Se oggi la nostra lingua non è stata dimenticata, in parte lo dobbiamo anche a lui. La passione per lo sport e l’amore per la cultura hanno guidato Tony Pirozzi per quasi cinquant’anni, e il suo impegno nel promuovere le tradizioni italiane è stato vitale per conservare la memoria di tutti coloro che avevano lasciato la propria casa per raggiungere il sogno a stelle e strisce. 
 
Come nasce la storia americana di Tony Pirozzi?
Lasciai l’isola di Ischia all’età di 18 anni con i miei genitori Ciro e Maria e mia sorella Angelina, mentre le altre tre mie sorelle Salettina, Sisina e Nicolina, che ancora non avevano il passaporto, rimasero in Italia con mio fratello Vincenzo. Partimmo da Napoli il 21 marzo 1956 e arrivammo a New York il 28 marzo. A prima vista sembrava un sogno: i grattacieli della città, i marciapiedi popolati da una moltitudine di gente che andava e veniva erano cose che non ero abituato a vedere nel mio piccolo paese. Dopo tre giorni nella Grande Mela ospiti di parenti, partimmo in treno per la California, direzione San Pedro. Col passare del tempo sentivamo sempre di più la nostalgia per l’Italia e per tutto quello che avevamo lasciato indietro.
 
Dovevamo fare i conti con una nuova terra, una cultura diversa e una lingua che ancora non capivamo. Dopo qualche anno di permanenza in California mi ero fatto nuove amicizie e l’inglese diventò finalmente più accessibile, e decisi pertanto di seguire le mie tre passioni più grandi, il calcio, la radio e la musica. Notai che nessuno aveva modo di conoscere i risultati del campionato italiano nell’area di Los Angeles, perché mancava un filo diretto con il nostro paese. Contattai quindi un’ischitano che mandava avanti un programma radiofonico dove si parlava di sport. Così iniziò la mia carriera.
 
In seguito, l’amico Gianni Lauro, direttore del programma radio Italy words and music, mi offrì un piccolo spazio dove potevo mandare in onda i risultati e commentare i fatti principali delle giornate di campionato. Poco tempo dopo arrivò l’avventura con la Rai di New York, che mi propose di trasmettere in diretta gli eventi sportivi dall’Italia, con il programma Tutto il calcio minuto per minuto.
 
Che cosa ha significato essere per 47 anni la voce della comunità italo-americana del sud della California?

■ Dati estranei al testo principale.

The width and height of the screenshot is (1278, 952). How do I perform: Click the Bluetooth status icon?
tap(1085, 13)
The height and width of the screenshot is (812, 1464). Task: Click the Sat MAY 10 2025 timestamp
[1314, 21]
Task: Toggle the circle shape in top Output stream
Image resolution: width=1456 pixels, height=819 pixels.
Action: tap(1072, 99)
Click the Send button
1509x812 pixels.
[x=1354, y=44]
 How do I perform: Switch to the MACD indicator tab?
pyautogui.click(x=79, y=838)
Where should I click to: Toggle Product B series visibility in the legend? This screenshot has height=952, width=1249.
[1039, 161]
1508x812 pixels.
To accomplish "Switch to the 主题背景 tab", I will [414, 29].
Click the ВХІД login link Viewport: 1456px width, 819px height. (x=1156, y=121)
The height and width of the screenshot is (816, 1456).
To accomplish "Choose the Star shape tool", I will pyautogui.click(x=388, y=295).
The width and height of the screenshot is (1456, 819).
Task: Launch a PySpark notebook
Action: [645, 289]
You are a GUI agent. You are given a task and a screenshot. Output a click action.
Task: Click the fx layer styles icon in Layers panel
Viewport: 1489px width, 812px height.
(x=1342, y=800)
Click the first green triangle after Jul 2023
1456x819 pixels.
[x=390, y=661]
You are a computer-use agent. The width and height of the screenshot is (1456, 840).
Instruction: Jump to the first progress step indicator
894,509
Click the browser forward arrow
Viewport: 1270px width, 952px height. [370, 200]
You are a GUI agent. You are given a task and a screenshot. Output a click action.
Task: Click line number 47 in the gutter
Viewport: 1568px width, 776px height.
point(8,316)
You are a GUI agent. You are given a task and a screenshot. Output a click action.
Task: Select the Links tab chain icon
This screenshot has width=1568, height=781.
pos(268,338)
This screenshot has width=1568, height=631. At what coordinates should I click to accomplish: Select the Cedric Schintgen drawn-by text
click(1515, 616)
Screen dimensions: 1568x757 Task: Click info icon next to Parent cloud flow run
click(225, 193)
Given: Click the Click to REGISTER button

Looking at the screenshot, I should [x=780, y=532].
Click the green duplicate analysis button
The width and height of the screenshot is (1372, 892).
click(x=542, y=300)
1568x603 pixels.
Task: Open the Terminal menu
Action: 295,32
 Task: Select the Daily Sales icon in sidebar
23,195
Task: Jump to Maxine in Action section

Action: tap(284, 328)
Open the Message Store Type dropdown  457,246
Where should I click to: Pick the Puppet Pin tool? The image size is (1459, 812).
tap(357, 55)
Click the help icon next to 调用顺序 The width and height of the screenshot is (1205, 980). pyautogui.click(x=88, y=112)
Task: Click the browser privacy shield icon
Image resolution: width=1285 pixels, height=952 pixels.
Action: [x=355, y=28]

Tutto ciò che ho fatto nella mia vita l’ho portato avanti con entusiasmo e passione. Dalle trasmissioni radiofoniche, alle domeniche sui campi di calcio di Los Angeles, San Diego e Santa Barbara alla guida delle mie squadre Olympia e San Pedro Italians, fino all’organizzazione di spettacoli musicali in California e Nevada con i big della canzone italiana.
 
Ci racconti uno dei momenti più belli della sua carriera.
10 Maggio 1987. I cinque giorni che passai a Napoli per trasmettere in diretta i festeggiamenti del primo scudetto della squadra di Maradona. Per me fu un sogno diventato realtà, la mia voce arrivò tramite la radio a Los Angeles dallo stadio San Paolo. Ero emozionato.
 
Lei è stato anche un collaboratore del nostro giornale, L’Italo-Americano. Che ricordi ha di quell’esperienza?
Fui contattato nel 1965 dall’editore Cleto Baroni e accettai senza pensarci due volte.  Scrivevo una rubrica sportiva settimanale, dove aggiornavo la comunità italo-americana sui risultati delle partite e sugli eventi principali del campionato di calcio italiano. Sentii un enorme senso di responsabilità e, finalmente, potevo raccogliere il frutto di tutto quello che avevo seminato con il mio lavoro negli anni precedenti.      
        
Quale messaggio lancerebbe alle nuove generazioni italiane in USA?
Non perdetevi d’animo, i primi tempi non sarà facile ambientarsi e i momenti difficili saranno sempre in agguato. Tutto migliorerà perché l’America è il paese che offre garanzie più di tutti e promette un futuro a chi lo cerca. I primi arrivati hanno aperto la strada e noi dobbiamo continuare a camminare sulla stessa. Dopo tanti anni di duro lavoro, oggi posso condividere tutto questo con mia moglie Cookie, il mio primo amore, conosciuto dopo pochi giorni dal mio arrivo negli Stati Uniti e con la quale condivido una storia lunga 53 anni. Con orgoglio vantiamo una famiglia che conta quattro figli, Jerry, Domenick, Anthony e Amy, otto nipoti e due pro nipoti.